SHORT EXERCISE 1: In the text on migrating Python patterns to Rust, what does Rust usually use when Python code treats dictionaries as free-form data bags?
SHORT EXERCISE 2: Continue the text on migrating Python patterns to Rust from the point where it stops.

TEXT:

Migration Patterns §§ZH§§ 迁移模式 - Rust for Python Programmers

Common Python Patterns in Rust
Rust 中对应的常见 Python 模式

What you’ll learn: How to translate dict into struct, class into struct + impl, list comprehensions into iterator chains, decorators into traits or wrappers, and context managers into Drop / RAII. Also included: essential crates and an incremental migration strategy.
本章将学习： 如何把 dict 迁移成 struct，把 class 迁移成 struct + impl，把列表推导式迁移成迭代器链，把装饰器迁移成 trait 或包装函数，以及把上下文管理器迁移成 Drop / RAII。同时还会补充常用 crate 和渐进式迁移策略。

Difficulty: 🟡 Intermediate
难度： 🟡 进阶

Dictionary → Struct
字典 → 结构体

# Python — dict as data container (very common)
user = {
    "name": "Alice",
    "age": 30,
    "email": "alice@example.com",
    "active": True,
}
print(user["name"])

#![allow(unused)]
fn main() {
// Rust — struct with named fields
#[derive(Debug, Clone, serde::Serialize, serde::Deserialize)]
struct User {
    name: String,
    age: i32,
    email: String,
    active: bool,
}

let user = User {
    name: "Alice".into(),
    age: 30,
    email: "alice@example.com".into(),
    active: true,
};
println!("{}", user.name);
}

When Python code uses dictionaries as “free-form data bags”, Rust usually wants a named struct instead. That looks stricter, but it pays off in discoverability, tooling, and compile-time validation.
当 Python 把字典当成“随手塞字段的数据袋”时，Rust 一般更倾向于用具名结构体来承载。这样确实更严格，但换来的是更强的可读性、工具支持和编译期校验。

Context Manager → RAII (`Drop`)
上下文管理器 → RAII（`Drop`）

# Python — context manager for resource cleanup
class FileManager:
    def __init__(self, path):
        self.file = open(path, 'w')

    def __enter__(self):
        return self.file

    def __exit__(self, *args):
        self.file.close()

with FileManager("output.txt") as f:
    f.write("hello")

#![allow(unused)]
fn main() {
// Rust — RAII: Drop trait runs when value goes out of scope
use std::fs::File;
use std::io::Write;

fn write_file() -> std::io::Result<()> {
    let mut file = File::create("output.txt")?;
    file.write_all(b"hello")?;
    Ok(())

DATA EXCERPTS:
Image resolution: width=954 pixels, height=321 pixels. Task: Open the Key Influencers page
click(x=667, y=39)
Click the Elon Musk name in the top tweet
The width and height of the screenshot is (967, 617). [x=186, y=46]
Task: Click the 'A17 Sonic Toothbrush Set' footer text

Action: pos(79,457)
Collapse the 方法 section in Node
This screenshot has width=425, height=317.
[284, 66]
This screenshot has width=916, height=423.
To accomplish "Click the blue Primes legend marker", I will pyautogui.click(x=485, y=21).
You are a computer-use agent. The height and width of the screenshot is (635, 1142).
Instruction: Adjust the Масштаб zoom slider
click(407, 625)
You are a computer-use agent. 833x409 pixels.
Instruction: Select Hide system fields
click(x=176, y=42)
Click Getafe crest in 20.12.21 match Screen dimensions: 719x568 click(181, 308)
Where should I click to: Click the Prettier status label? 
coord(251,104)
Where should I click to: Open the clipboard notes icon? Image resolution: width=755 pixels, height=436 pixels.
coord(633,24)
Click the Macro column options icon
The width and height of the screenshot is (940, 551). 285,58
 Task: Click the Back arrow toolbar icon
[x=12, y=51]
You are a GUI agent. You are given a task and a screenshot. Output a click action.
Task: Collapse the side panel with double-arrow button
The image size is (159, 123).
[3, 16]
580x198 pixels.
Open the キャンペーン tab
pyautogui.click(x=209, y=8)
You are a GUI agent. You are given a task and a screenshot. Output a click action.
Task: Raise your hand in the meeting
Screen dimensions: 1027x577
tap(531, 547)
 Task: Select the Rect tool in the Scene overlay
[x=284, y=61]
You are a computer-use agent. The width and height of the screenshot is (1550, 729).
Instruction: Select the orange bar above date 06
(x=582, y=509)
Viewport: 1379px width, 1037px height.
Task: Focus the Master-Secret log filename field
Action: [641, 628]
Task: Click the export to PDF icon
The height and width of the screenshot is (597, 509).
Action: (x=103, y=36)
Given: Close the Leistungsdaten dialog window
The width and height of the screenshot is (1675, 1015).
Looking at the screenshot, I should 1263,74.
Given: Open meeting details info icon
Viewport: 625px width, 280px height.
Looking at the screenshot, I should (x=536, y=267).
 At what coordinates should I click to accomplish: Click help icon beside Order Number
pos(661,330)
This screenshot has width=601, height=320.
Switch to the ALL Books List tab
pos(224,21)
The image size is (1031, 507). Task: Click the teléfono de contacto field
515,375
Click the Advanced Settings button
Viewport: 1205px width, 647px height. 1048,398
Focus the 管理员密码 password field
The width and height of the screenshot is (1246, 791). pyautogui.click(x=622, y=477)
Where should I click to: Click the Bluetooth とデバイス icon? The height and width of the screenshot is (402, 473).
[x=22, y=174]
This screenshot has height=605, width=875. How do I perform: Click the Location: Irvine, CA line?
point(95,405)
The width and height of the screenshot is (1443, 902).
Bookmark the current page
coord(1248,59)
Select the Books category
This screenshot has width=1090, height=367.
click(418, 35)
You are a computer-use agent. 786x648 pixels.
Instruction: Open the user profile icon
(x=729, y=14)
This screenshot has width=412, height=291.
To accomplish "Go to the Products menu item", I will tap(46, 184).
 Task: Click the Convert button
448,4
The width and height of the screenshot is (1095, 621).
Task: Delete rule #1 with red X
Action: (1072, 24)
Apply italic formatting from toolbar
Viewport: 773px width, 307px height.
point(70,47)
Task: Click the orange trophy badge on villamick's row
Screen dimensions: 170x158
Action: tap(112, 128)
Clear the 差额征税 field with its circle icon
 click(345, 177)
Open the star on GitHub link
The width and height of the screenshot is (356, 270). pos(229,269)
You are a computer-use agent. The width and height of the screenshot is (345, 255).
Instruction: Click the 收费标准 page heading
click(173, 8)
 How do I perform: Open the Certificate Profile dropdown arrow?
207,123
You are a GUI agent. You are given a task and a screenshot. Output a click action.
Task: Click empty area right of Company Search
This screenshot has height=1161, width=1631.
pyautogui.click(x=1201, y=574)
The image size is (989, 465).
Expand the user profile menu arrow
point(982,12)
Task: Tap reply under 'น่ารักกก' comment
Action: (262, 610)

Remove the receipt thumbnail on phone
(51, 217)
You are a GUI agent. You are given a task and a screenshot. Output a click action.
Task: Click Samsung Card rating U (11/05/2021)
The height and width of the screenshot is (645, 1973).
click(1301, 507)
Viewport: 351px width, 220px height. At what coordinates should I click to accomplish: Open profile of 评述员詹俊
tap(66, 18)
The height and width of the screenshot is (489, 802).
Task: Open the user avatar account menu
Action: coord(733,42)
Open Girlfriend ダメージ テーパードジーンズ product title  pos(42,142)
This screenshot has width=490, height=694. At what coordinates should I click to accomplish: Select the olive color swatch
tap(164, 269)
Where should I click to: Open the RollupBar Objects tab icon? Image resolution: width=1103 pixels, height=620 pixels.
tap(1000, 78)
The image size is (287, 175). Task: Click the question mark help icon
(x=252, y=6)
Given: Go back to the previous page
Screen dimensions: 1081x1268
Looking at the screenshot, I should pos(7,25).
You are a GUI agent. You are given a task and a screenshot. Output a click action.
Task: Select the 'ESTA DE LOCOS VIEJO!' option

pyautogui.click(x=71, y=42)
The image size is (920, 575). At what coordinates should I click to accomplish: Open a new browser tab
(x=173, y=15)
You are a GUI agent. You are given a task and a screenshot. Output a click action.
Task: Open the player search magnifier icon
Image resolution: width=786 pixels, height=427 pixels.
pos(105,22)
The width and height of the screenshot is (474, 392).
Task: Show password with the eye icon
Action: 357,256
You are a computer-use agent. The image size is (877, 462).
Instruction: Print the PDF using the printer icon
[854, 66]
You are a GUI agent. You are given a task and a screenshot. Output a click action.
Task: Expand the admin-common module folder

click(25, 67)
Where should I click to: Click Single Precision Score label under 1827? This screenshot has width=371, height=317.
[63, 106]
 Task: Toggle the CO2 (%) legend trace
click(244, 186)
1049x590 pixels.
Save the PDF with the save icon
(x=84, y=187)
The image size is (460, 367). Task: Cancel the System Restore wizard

EXERCISE ANSWER 1: A named struct.

EXERCISE ANSWER 2:
    // File closes automatically when `file` leaves scope
}
}

Rust relies on scope-based cleanup rather than explicit with syntax. Once ownership leaves scope, the resource is cleaned up deterministically.
Rust 靠的是基于作用域的资源回收，而不是单独的 with 语法。所有者一旦离开作用域，资源就会按确定顺序被清理。

Decorator → Higher-Order Function or Macro
装饰器 → 高阶函数或宏

# Python — decorator for timing
import functools, time

def timed(func):
    @functools.wraps(func)
    def wrapper(*args, **kwargs):
        start = time.perf_counter()
        result = func(*args, **kwargs)
        elapsed = time.perf_counter() - start
        print(f"{func.__name__} took {elapsed:.4f}s")
        return result
    return wrapper

@timed
def slow_function():
    time.sleep(1)

#![allow(unused)]
fn main() {
// Rust — no decorators, use wrapper functions or macros
use std::time::Instant;

fn timed<F, R>(name: &str, f: F) -> R
where
    F: FnOnce() -> R,
{
    let start = Instant::now();
    let result = f();
    println!("{} took {:.4?}", name, start.elapsed());
    result
}

let result = timed("slow_function", || {
    std::thread::sleep(std::time::Duration::from_secs(1));
    42
});
}

Rust has no direct decorator syntax, but wrapper functions, closures, traits, and macros usually cover the same design space in a more explicit way.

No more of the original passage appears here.